Llegó a juntar sueños de color morado, mostaza, azul celeste y hasta con puntos de color rosa. Algunos brillantes, otros redondos, alargados y chiclosos. Lo cierto es que poco a poco los sueños comenzaron a hacerse más pequeños. Al principio, Simón, pensó que lo hacían para darle lugar a los otros sueños que llegaban. Pero, pronto se percató que no sólo disminuían de tamaño sino también de color hasta hacerse transparentes y desaparecer.

Alarmado, después de cobijarlos, humedecerlos y contarles historias, Simón se dio cuenta que los sueños no pueden vivir encerrados. Entonces surgió su idea. Sacó una mesa a la puerta de su casa y comenzó a ofrecerlos a los vecinos que pasaban.

Las personas, al principio, lo veían extrañadas. Nadie se acercaba. Pero al pasar de los días, tal vez por curiosidad o por necesidad de renovar los sueños viejos que se han guardado por mucho tiempo, los vecinos fueron acercándose a la mesa de Simón, hacían fila para comprarle alguno que les siente bien, sin importarles si aquellos sueños hubieran sido usados o desechados por otros.

Simón envolvía los sueños con plástico transparente y los coronaba con un gran moño de plata.
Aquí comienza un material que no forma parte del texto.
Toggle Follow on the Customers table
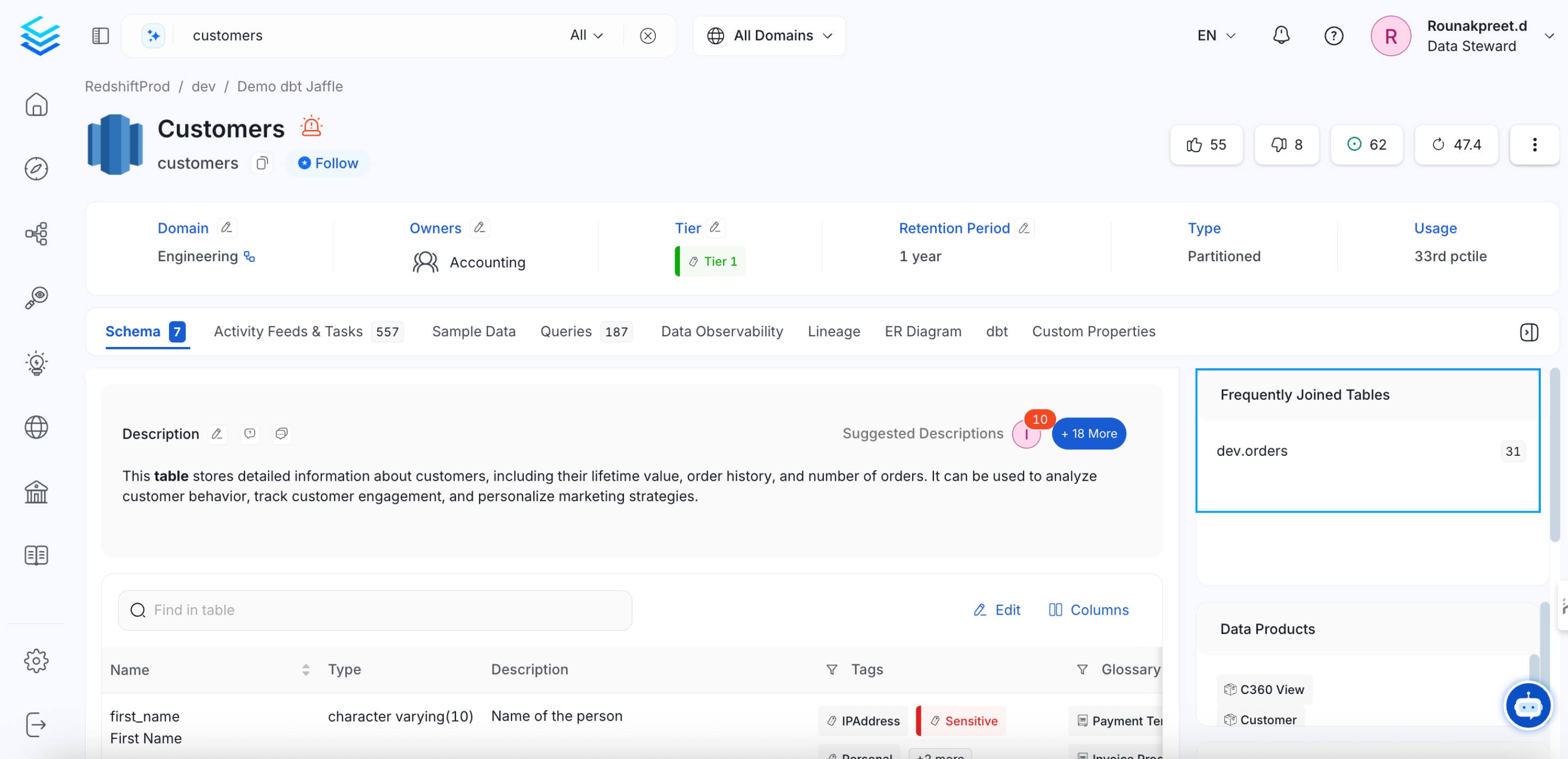This screenshot has height=759, width=1568. coord(328,163)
Si algún sueño resultaba fallado y no tenía compostura, los intercambia entre los inconformes, que nunca faltaban. Muchas veces lo ayudé a repartir sueños en mi bicicleta, cuando era necesario, a las señoritas Cortés, unas hermanas que nunca salían de casa ó a don Sauro en la prisión.

Ha pasado ya mucho tiempo de eso, en verdad. Casi había olvidado que cuando quedaban sueños que nadie quería, Simón y yo los atendíamos hasta que se desvanecieran en el tiempo, escuchábamos sus historias, a penas susurros ahogados de los miedos, deseos y angustias de sus últimos dueños quienes los dejaron escapar, los olvidaron en alguna parte o los corrieron de sus vidas. Simón los tomaba entre sus manos antes de que desaparecieran y yo escribía. Escribía sus historias y las guardaba en esta caja de madera que creí ya no existía y encontré arreglando el sótano de la vieja casa de mi madre. Antes de que el tiempo también a mí me gane, las contaré aunque estén inconexas, inconclusas o borrosas. Tal vez alguien las reconozca y pueda completarlas.